L’échec de jan­vier 1919 a montré clai­re­ment les limites du spon­ta­néisme et le rôle vital d’une avant-garde révo­lu­tion­naire puis­sante. Peut-être Rosa Luxemburg, dans ses der­niers articles en 1919, s’en est-elle rendue compte plus que jamais, puisqu’elle insiste, cette fois, sur le fait que « les masses ont besoin d’une direc­tion claire et de diri­geants impi­toya­ble­ment déter­mi­nés » [44].

Notes

[26] Voir C. E. Schorske, German Social-Democracy 1905-1917, New York, J. Wiley, 1965, pp. 10-11, 133, 249. [27] R. Luxemburg, « Espoirs déçus », Neue Zeit 1903-1904 ; trad. fr. « Masses et chefs », in Marxisme contre dic­ta­ture, Spartacus, Paris, 1946. [28] Voir L. Goldmann, Sciences humaines et Philosophie, Paris, Gallimard, 1970, pp. 72-73. [29] Voir R. Luxemburg, « Questions d’organisation de la social-démo­cra­tie russe », Neue Zeit 1903-1904, trad. fr. « Centralisme et Démocratie », in Marxisme contre dic­ta­ture, op. cit., p 29. Selon T. Cliff (Rosa Luxemburg, op. cit., p. 42), une des sources pos­sibles des concep­tions de Rosa Luxemburg est sa lutte contre le Parti socia­liste polo­nais (PPS), de ten­dance « social-patriote », d’une part, conspi­ra­trice et ter­ro­riste, d’autre part. [30] R. Luxemburg, Grève des masses, parti et syn­di­cats (1906), Paris, Maspero, 1964, pp. 114 et suivi. [31] Ibid., pp. 129, 154. [32] Ibid., p. 60. [33] R. Luxemburg, « Centralisme et démo­cra­tie », op. cit., pp. 21, 28. [34] R. Luxemburg, Grève de masse…, op. cit., pp. 59, 61. [35] R. Luxemburg, « Centralisme et démo­cra­tie », op. cit., p. 21. [36] R. Luxemburg, « Masses et chefs », op. cit., pp. 37-39. Ces remarques de Rosa Luxemburg ne sont pas diri­gées contre Lénine, mais contre les révi­sion­nistes alle­mands, fran­çais (Jaurès) et ita­liens (Turati).

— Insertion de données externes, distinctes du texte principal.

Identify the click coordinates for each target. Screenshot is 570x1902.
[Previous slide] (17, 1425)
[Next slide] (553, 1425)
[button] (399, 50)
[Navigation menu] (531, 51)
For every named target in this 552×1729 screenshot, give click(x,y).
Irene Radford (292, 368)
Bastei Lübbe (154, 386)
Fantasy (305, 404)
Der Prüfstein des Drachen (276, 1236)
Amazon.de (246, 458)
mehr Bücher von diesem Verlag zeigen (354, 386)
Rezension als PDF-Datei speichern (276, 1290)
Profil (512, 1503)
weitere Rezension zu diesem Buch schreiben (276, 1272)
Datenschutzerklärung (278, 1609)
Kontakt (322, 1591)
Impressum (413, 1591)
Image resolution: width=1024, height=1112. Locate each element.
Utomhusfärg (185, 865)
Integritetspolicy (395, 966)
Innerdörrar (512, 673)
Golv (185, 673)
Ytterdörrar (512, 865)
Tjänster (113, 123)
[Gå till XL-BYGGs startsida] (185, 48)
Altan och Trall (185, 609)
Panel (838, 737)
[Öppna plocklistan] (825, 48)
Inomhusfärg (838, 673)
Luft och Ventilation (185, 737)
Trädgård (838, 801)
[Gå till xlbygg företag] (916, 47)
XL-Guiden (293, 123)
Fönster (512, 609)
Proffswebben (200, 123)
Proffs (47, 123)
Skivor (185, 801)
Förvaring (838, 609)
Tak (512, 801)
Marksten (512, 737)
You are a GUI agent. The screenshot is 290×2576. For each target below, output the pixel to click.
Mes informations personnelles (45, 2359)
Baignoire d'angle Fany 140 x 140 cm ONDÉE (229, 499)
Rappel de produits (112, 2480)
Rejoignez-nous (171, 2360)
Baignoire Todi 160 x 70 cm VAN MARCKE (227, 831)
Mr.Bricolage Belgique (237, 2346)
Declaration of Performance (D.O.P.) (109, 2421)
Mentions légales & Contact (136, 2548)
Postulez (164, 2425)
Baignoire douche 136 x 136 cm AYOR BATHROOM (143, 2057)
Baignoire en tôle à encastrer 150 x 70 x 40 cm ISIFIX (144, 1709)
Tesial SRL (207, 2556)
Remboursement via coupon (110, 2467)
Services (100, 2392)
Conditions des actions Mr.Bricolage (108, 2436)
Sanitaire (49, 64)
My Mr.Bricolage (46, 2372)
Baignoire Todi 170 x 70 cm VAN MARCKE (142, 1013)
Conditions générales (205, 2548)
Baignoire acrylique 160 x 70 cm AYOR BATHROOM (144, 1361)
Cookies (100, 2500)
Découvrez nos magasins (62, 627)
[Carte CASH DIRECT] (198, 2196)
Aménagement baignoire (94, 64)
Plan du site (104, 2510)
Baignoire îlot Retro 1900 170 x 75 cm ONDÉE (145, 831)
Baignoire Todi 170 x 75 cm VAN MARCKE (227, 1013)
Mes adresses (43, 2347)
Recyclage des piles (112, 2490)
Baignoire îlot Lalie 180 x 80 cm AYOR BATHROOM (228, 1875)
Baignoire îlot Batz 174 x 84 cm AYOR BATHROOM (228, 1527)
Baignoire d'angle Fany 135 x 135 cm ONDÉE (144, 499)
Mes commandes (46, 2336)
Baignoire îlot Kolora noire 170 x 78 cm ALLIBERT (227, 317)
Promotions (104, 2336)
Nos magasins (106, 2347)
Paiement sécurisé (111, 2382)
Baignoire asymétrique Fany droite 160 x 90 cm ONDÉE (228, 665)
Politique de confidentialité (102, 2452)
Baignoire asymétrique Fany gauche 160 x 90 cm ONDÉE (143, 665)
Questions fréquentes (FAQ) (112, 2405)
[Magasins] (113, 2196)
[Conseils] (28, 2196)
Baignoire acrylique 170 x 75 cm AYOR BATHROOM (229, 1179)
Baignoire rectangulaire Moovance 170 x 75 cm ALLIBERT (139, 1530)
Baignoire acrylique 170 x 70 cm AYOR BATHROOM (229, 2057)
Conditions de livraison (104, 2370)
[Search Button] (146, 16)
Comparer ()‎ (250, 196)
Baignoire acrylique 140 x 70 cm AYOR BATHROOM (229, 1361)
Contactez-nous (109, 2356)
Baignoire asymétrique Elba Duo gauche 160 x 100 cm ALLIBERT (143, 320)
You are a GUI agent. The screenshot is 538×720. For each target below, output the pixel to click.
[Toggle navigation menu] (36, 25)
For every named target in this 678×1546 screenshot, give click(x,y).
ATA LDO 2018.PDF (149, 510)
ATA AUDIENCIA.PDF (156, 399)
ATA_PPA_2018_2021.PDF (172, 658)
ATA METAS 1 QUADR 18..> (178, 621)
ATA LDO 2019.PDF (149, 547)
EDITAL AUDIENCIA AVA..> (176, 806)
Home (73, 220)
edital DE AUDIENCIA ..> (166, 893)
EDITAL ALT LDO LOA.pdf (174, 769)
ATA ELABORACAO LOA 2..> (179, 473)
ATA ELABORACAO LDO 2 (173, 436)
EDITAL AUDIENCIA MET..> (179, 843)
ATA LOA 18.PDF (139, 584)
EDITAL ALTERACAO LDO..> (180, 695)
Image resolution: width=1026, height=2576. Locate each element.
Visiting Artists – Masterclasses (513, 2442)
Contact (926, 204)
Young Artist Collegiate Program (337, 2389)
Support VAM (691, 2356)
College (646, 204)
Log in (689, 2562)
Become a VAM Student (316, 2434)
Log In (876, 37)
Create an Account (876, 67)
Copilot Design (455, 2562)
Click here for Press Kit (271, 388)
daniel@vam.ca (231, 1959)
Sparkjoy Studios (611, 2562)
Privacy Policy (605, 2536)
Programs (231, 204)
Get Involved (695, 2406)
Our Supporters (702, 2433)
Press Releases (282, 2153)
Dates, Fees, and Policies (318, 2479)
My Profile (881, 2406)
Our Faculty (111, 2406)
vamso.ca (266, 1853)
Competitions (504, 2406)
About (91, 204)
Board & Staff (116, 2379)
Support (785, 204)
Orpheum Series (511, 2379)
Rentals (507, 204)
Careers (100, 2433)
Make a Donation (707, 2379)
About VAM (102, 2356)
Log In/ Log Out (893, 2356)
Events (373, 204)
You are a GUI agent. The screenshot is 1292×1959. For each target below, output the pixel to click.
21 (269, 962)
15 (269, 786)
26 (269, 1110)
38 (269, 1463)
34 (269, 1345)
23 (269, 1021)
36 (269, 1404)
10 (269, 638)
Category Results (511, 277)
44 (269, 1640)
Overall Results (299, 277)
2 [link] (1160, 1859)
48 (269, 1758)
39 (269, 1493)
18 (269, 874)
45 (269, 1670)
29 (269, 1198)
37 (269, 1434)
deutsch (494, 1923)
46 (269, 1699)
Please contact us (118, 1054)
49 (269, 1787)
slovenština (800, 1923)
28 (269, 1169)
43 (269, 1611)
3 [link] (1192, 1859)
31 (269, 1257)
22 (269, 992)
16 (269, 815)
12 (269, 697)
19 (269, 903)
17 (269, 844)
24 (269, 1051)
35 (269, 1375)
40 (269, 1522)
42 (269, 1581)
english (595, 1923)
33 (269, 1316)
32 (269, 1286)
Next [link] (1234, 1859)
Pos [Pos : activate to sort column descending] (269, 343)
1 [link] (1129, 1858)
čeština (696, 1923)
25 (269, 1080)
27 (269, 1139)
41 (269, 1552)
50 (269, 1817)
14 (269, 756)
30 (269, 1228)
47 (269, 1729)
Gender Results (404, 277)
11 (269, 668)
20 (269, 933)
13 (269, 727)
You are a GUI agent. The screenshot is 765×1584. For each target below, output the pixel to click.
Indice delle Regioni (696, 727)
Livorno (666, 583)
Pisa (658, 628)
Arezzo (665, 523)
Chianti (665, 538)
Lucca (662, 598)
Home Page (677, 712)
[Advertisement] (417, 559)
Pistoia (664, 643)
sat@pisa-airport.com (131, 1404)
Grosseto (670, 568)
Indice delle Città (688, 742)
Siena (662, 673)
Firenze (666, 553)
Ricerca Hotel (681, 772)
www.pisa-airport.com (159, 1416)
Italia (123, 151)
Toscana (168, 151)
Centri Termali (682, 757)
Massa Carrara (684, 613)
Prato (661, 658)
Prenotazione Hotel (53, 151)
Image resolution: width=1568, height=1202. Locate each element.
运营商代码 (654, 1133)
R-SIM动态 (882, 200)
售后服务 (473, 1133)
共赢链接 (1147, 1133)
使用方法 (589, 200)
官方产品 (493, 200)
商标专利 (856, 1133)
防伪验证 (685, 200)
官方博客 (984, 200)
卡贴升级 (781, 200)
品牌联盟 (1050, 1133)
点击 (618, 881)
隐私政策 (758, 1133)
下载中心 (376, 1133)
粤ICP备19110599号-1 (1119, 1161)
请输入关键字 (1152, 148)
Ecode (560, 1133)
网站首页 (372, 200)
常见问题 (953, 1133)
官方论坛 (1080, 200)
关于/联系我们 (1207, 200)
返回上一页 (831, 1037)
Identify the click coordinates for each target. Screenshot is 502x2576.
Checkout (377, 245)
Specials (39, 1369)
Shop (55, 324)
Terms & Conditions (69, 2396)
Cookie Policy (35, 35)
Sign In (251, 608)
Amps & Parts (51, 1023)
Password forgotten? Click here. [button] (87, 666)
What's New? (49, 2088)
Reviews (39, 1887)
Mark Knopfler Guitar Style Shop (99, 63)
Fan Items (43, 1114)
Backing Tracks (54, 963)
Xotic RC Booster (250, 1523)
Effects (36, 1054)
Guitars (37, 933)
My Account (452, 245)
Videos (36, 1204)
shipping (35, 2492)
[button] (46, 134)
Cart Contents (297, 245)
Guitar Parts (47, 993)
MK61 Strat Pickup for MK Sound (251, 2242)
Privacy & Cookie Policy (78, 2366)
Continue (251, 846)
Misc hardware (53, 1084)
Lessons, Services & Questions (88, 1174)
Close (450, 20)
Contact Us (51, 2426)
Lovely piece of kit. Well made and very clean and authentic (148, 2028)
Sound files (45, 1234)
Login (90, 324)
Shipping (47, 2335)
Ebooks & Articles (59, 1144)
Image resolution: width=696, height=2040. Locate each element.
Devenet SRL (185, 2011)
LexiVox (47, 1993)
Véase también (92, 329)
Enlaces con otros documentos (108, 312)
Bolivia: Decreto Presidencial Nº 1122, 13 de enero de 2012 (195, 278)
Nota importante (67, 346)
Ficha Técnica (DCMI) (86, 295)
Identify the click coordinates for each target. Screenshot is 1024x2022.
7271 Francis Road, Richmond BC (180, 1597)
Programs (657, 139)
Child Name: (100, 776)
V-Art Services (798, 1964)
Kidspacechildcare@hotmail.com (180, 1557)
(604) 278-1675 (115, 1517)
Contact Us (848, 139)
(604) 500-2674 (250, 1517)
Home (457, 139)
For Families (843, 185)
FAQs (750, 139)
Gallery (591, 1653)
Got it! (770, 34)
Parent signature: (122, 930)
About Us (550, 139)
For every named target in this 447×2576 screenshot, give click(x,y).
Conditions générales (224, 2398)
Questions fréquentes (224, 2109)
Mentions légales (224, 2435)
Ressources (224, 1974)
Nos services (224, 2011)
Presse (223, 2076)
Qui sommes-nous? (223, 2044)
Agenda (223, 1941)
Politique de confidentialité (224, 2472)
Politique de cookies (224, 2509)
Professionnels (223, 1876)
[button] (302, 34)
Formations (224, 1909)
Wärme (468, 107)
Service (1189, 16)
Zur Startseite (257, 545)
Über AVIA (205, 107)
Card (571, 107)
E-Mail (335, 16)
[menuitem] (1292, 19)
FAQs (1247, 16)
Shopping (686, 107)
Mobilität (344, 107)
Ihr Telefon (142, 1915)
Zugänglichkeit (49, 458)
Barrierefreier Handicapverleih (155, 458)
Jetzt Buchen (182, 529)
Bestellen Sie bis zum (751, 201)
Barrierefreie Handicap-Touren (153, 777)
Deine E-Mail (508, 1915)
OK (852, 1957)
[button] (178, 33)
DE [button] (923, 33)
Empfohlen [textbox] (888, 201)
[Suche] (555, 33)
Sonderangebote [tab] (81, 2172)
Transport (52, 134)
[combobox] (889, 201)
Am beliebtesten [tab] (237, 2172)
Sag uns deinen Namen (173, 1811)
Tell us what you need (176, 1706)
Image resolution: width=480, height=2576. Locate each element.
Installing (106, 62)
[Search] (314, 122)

Elle cite comme exemple his­to­rique de cette atti­tude Bruno Bauer, qui voyait dans la « masse » le pire ennemi de l’ « esprit »… [37] Ibid., p. 37. [38] Id. [39] R. Luxemburg, « Centralisme et démo­cra­tie », op. cit., p. 33. Cette fois la cri­tique est adres­sée à Lénine. [40] R. Luxemburg, « Centralisme et démo­cra­tie », op. cit., pp. 19-25. [ 41] Ibid., pp. 22-23. [42] R. Luxemburg, Grève de masse…, op. cit., pp. 49, 58. [43] Voir K. Liebknecht, « A Rosa Luxemburg : Remarques à propos de son projet de thèses pour le groupe ‘Internationale’ », Partisans, no 45, jan­vier 1969, p. 113. [44] J.-P. Nettl, Rosa Luxemburg, London, Oxford University Press, 1966, vol. II, p. 765.